Collected data entries:
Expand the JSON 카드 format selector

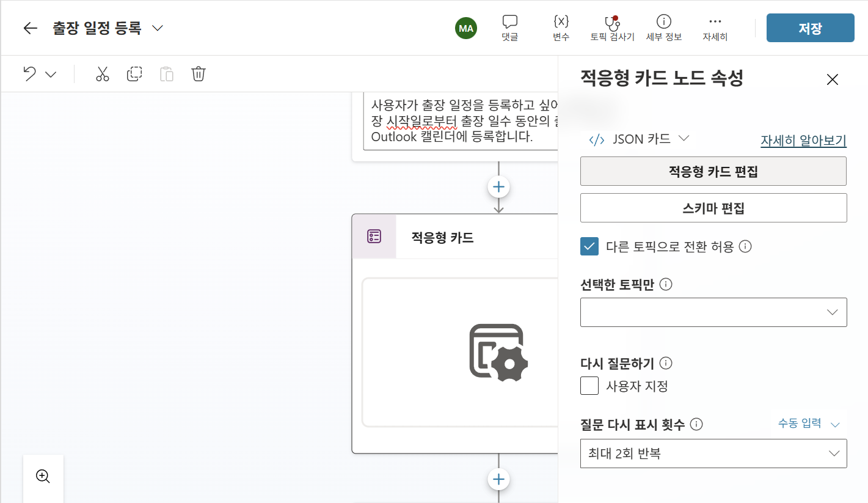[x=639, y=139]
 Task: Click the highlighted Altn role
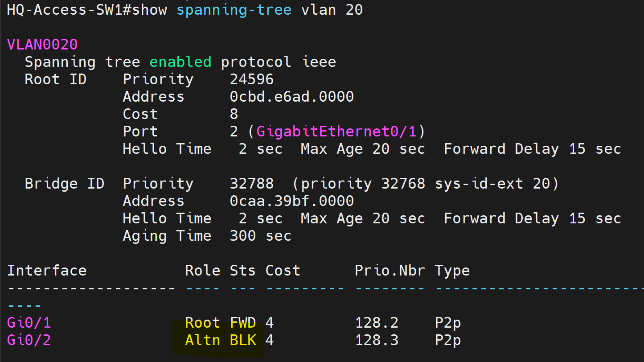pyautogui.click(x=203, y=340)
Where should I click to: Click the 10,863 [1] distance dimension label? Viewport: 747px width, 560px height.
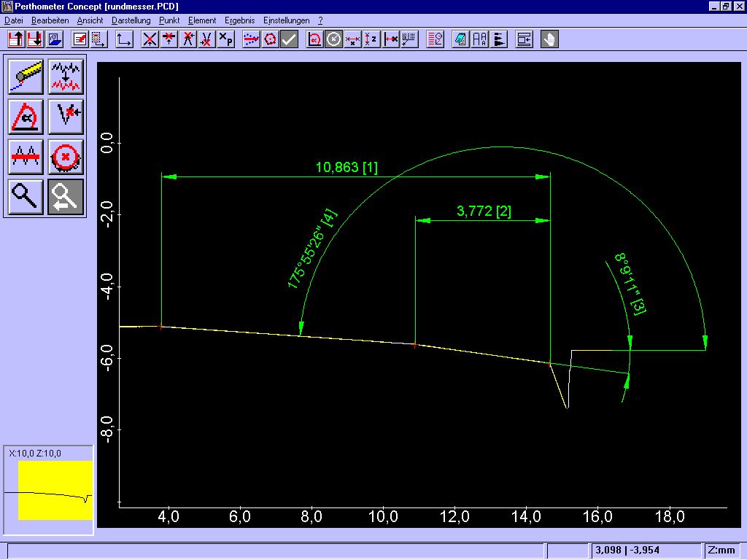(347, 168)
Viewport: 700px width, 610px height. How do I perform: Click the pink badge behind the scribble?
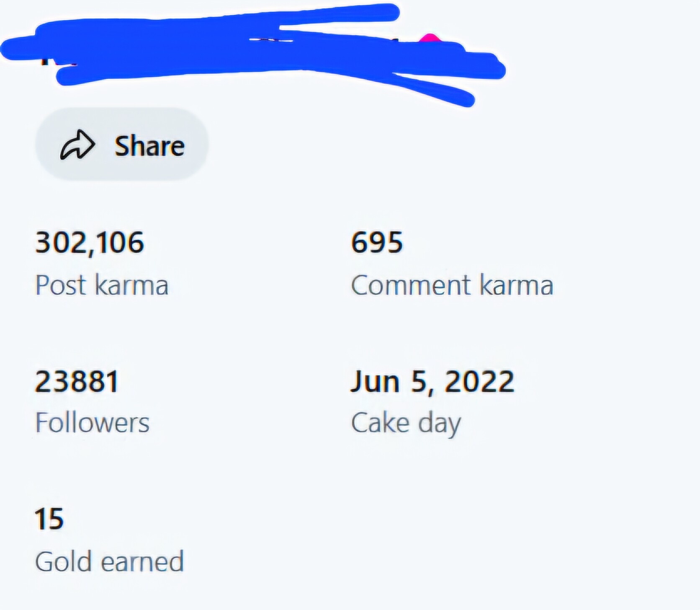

§ About this exercise:
Reproduce the lines from the one with "Where should I" through the end of the data, keeping both end lines, adding nothing, and dropping any pictures.

§ Response area:
Where should I click to: Click the 10,863 [1] distance dimension label? Viewport: 747px width, 560px height.
(347, 168)
Viewport: 700px width, 610px height. How do I perform: Click the pink badge behind the scribble?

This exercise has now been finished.